You can see that the ambient is very low, and then chi does some interesting things as it goes through the bow shock, and then it becomes constant once you enter the jet beam. For most of the jet chi > 1. Here is a zoom in of the chi lineout at the head of the jet.
In this specific region chi does fall between 0.1 and 1, so perhaps a chi of 0.4 is a good approximation after all.
UPDATE
The above plots are not the original post; they are more accurate now.
Also, since plotting hte cooling length of the ambient is kind of strange, I also decided to plot cooling time. Now the ambient looks exactly the same as the jet beam…
10/11/12
I was very excited to get the new data and begin analysing it. First, I wanted to check out the mesh of the octant simulation. This is what I found:
From this 3d plot, we see that the mesh is squarish in the y-z plane, but roundish on the other 2 faces of the cube.
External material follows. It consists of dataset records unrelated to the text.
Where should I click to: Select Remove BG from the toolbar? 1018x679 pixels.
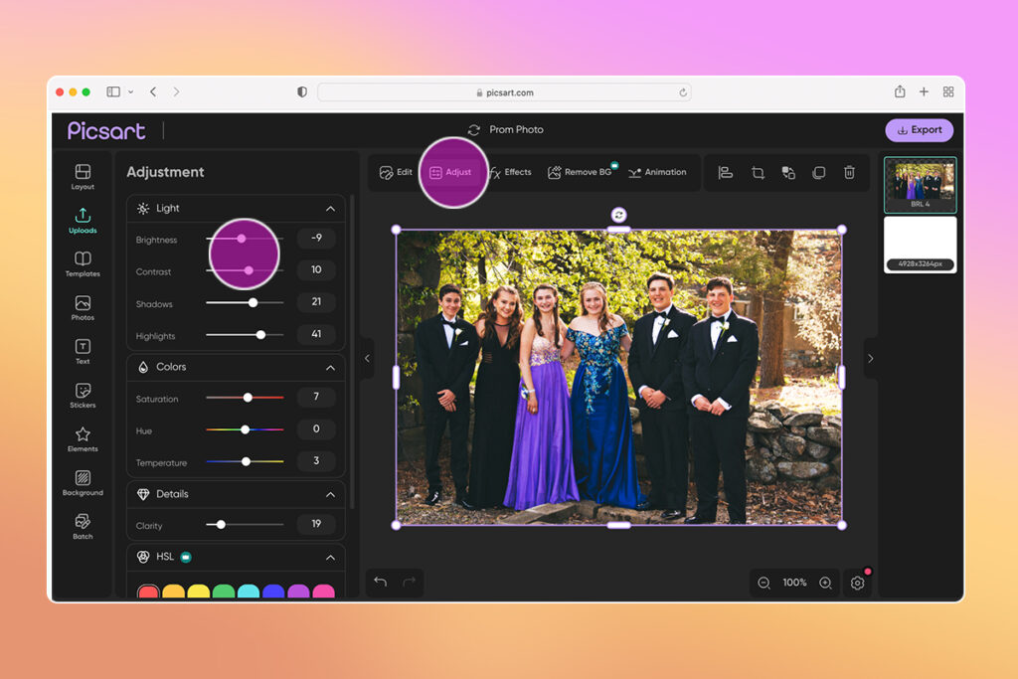coord(581,171)
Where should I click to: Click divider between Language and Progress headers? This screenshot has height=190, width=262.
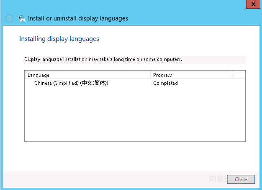[151, 75]
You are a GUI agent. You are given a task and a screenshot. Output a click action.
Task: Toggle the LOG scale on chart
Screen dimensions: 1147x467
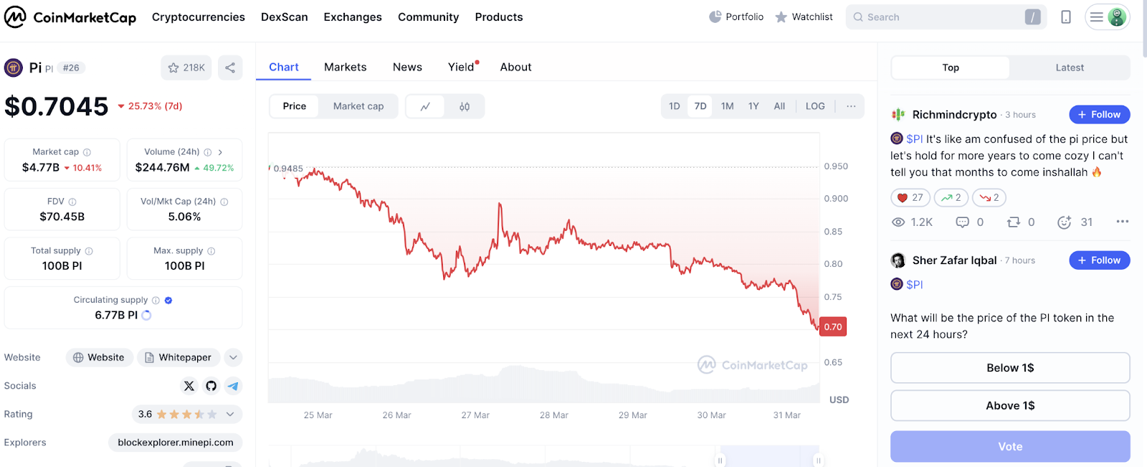[815, 106]
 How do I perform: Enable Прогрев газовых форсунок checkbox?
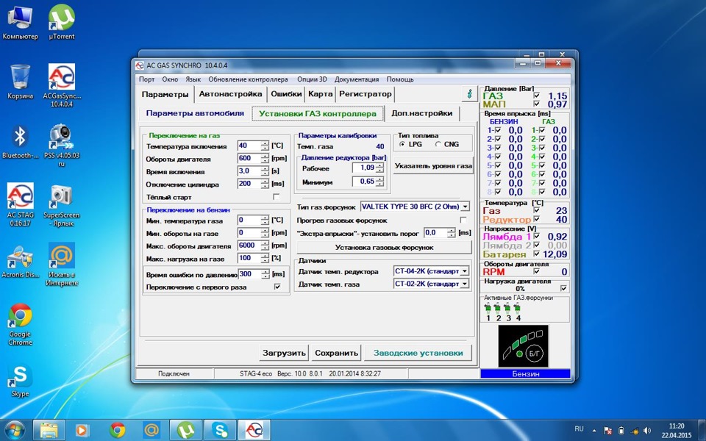tap(463, 220)
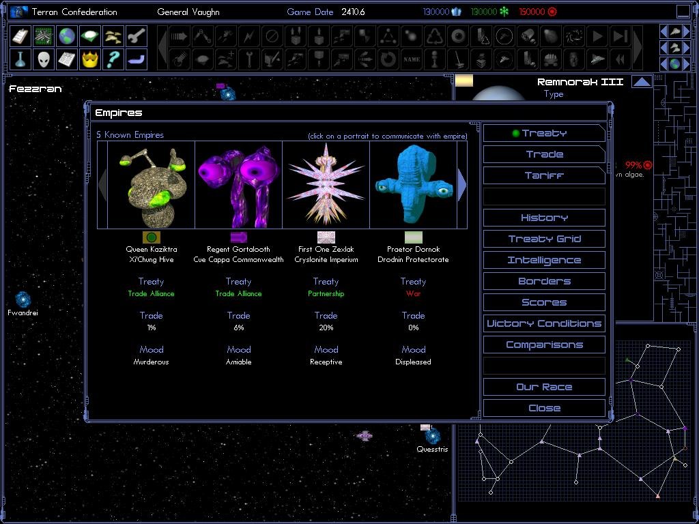The image size is (699, 524).
Task: Open the clipboard designs icon
Action: pyautogui.click(x=21, y=36)
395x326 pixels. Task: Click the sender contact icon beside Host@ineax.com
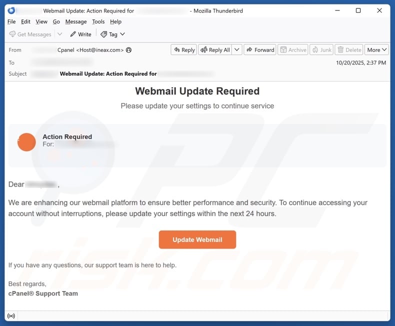point(129,50)
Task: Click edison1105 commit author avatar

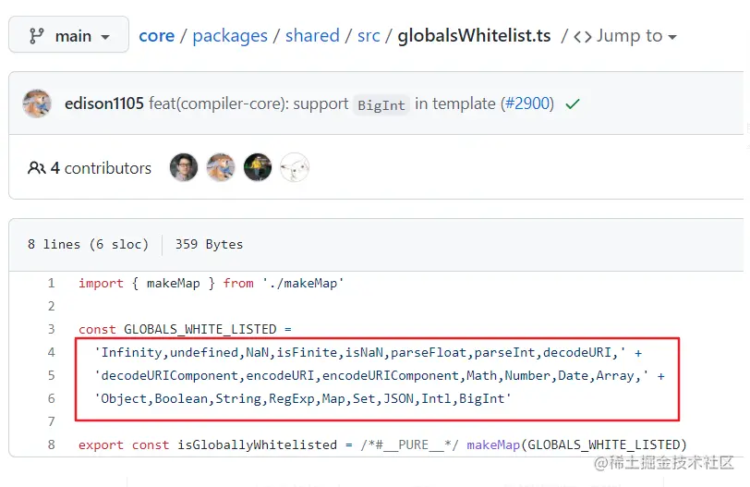Action: (x=37, y=103)
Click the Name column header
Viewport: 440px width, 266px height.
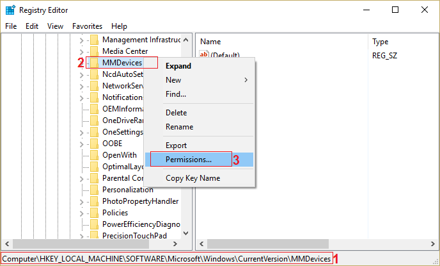click(210, 41)
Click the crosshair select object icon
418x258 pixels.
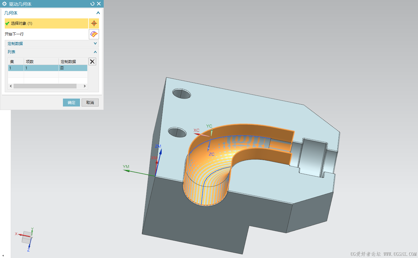coord(94,23)
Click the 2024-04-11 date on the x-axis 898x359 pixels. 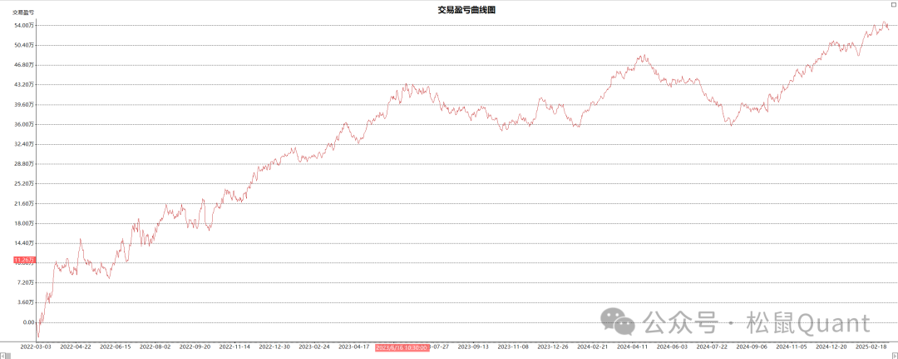(x=634, y=347)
Depending on which face I chose to make plots of, the mesh will be slightly different (and the way the fluid flows will be slightly different as well):
A pseudo-color plot of the density can be found here:
As you can see from this movie, the ambient is very poorly resolved. I wonder about the consequences of this. The fluid variables for each cell are calculated by considering gradients along cell-cell interfaces. If the cell is course, as in the ambient, then one value of density is assigned to that course cell, whereas if that one cell was split into many little cells, there may be more structure than is being seen at a lower resolution. Now, the structure may be missing here, but is there a sufficient loss of information? The collapse seems to be (largely) spherical, so the loss of information would be in the radial direction. Is this right? Is it like the density is being "averaged" so-to-speak over a larger volume = volume of coarse cell..?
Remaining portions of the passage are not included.